* [RECORDS]:

•••••

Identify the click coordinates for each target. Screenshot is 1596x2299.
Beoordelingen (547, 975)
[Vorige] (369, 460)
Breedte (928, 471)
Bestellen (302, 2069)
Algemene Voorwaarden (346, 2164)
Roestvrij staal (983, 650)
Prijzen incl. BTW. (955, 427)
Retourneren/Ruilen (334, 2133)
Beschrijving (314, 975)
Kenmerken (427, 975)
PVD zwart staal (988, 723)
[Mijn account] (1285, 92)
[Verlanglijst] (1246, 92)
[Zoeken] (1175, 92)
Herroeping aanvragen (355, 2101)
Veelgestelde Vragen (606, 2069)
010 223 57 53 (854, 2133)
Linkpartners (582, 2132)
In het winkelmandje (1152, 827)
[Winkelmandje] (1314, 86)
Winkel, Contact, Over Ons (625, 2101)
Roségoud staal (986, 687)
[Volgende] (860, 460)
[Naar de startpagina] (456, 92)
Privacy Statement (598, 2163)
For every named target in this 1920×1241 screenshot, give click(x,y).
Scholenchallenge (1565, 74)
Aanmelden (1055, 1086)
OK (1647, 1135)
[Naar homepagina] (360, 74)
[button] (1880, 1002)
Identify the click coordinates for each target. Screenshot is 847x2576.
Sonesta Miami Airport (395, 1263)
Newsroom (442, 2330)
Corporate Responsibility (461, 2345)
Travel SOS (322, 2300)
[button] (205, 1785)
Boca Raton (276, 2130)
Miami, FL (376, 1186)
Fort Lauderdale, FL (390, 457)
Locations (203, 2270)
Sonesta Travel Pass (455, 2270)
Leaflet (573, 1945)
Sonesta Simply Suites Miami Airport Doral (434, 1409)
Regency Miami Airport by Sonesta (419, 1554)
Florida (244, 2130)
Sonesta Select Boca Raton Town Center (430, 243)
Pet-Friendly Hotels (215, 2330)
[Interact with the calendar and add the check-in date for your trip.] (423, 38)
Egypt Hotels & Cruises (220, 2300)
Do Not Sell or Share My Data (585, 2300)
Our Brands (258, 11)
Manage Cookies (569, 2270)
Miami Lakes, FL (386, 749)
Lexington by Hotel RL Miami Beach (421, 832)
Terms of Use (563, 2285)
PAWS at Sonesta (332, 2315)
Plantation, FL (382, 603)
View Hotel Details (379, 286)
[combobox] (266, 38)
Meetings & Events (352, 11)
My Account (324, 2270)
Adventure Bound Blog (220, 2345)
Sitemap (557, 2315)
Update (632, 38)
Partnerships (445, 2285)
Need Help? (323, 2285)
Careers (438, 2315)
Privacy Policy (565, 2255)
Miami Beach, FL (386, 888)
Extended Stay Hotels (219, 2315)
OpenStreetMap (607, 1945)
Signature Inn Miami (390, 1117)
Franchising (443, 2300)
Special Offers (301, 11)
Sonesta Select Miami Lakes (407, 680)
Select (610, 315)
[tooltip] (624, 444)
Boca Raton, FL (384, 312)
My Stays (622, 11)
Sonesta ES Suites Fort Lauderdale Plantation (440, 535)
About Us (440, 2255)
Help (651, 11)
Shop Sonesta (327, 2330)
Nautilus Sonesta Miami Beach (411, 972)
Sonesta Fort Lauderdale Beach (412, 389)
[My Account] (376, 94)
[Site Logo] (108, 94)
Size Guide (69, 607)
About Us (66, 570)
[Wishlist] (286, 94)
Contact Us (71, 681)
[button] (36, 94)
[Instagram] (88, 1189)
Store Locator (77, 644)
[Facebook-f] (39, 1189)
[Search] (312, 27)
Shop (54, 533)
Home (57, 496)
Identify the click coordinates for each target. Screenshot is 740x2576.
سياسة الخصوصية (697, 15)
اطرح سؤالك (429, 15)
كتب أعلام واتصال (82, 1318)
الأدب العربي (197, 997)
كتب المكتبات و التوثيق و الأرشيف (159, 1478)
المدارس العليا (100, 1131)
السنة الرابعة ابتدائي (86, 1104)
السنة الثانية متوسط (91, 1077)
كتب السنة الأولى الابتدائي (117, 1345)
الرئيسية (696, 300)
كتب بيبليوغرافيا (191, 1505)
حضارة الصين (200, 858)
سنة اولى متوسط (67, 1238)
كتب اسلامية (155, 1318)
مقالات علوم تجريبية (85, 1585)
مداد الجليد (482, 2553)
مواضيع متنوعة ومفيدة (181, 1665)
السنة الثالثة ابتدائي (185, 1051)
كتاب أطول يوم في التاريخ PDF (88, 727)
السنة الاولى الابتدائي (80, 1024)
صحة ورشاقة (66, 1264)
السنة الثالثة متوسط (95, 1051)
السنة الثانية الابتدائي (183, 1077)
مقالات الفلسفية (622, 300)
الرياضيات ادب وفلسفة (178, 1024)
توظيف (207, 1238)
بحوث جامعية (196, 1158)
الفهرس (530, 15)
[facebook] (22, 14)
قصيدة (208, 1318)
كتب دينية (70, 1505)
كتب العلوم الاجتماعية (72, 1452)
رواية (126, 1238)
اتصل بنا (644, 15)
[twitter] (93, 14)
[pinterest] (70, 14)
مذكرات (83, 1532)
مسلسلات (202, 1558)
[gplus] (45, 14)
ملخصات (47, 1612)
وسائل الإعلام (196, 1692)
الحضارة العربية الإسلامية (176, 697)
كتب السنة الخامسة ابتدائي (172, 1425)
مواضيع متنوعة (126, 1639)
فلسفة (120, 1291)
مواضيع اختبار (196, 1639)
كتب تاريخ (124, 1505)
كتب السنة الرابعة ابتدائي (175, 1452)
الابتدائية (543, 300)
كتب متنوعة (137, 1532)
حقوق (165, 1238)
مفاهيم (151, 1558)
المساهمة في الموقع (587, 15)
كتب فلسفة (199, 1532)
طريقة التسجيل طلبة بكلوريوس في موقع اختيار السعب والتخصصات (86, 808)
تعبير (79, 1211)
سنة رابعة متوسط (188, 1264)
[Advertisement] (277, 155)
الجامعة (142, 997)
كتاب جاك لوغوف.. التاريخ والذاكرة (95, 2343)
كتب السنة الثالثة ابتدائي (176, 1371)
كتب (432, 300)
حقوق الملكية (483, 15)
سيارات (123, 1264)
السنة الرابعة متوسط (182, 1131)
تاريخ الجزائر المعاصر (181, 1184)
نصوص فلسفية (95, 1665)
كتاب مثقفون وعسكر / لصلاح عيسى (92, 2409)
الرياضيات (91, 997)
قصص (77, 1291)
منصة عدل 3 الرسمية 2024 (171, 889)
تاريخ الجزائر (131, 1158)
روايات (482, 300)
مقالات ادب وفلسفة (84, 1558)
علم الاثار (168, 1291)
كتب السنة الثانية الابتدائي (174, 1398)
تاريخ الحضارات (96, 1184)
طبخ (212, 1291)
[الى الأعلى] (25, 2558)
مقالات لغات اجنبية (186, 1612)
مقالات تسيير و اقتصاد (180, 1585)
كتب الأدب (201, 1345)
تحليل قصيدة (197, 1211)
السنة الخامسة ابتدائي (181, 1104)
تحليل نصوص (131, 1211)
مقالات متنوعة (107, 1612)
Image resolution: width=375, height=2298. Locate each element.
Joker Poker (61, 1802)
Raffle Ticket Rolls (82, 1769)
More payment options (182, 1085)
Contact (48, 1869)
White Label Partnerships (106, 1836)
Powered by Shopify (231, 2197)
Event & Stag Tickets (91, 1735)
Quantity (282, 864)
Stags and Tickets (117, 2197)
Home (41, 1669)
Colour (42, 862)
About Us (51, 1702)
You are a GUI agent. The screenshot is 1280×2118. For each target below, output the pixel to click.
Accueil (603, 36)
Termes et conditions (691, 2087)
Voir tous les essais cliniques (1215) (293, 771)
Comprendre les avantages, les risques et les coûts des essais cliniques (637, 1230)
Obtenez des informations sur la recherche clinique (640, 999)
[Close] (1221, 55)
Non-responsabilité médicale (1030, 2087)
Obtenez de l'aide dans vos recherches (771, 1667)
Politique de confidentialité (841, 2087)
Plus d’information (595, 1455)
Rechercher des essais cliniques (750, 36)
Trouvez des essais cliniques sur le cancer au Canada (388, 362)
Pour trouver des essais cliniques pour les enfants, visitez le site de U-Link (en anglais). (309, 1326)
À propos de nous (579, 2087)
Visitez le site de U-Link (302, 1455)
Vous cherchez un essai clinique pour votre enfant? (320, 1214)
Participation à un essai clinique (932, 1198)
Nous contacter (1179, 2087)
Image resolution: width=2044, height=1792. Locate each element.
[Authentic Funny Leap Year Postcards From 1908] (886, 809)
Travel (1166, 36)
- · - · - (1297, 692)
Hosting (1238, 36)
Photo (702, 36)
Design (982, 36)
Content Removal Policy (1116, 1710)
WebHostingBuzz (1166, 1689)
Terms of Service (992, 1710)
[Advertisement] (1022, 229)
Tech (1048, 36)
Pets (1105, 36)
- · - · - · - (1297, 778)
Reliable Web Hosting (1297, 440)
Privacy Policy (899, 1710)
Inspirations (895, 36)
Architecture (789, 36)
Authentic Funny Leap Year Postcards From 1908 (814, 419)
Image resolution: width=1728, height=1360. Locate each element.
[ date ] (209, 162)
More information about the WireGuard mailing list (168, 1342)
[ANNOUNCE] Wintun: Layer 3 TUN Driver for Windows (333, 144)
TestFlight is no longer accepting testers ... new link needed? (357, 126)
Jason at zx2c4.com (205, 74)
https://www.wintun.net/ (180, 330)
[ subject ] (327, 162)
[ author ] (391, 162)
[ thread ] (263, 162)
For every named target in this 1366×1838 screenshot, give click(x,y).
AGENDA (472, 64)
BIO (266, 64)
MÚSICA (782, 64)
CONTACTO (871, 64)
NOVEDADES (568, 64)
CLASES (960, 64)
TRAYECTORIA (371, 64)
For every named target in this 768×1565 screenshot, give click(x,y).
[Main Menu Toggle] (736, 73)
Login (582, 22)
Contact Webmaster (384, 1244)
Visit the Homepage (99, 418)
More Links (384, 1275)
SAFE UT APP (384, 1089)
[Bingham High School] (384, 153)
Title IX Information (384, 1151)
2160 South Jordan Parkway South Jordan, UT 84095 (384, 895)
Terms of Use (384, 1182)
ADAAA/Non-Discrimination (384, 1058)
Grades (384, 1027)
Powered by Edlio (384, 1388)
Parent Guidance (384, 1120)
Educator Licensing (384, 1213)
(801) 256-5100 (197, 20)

•••••

* [WORK REQUEST]: An answer is complete only when it holds every line above containing the string "متنوعة".

* [WRITTEN ANSWER]:
مواضيع متنوعة ومفيدة (181, 1665)
مواضيع متنوعة (126, 1639)
كتب متنوعة (137, 1532)
مقالات متنوعة (107, 1612)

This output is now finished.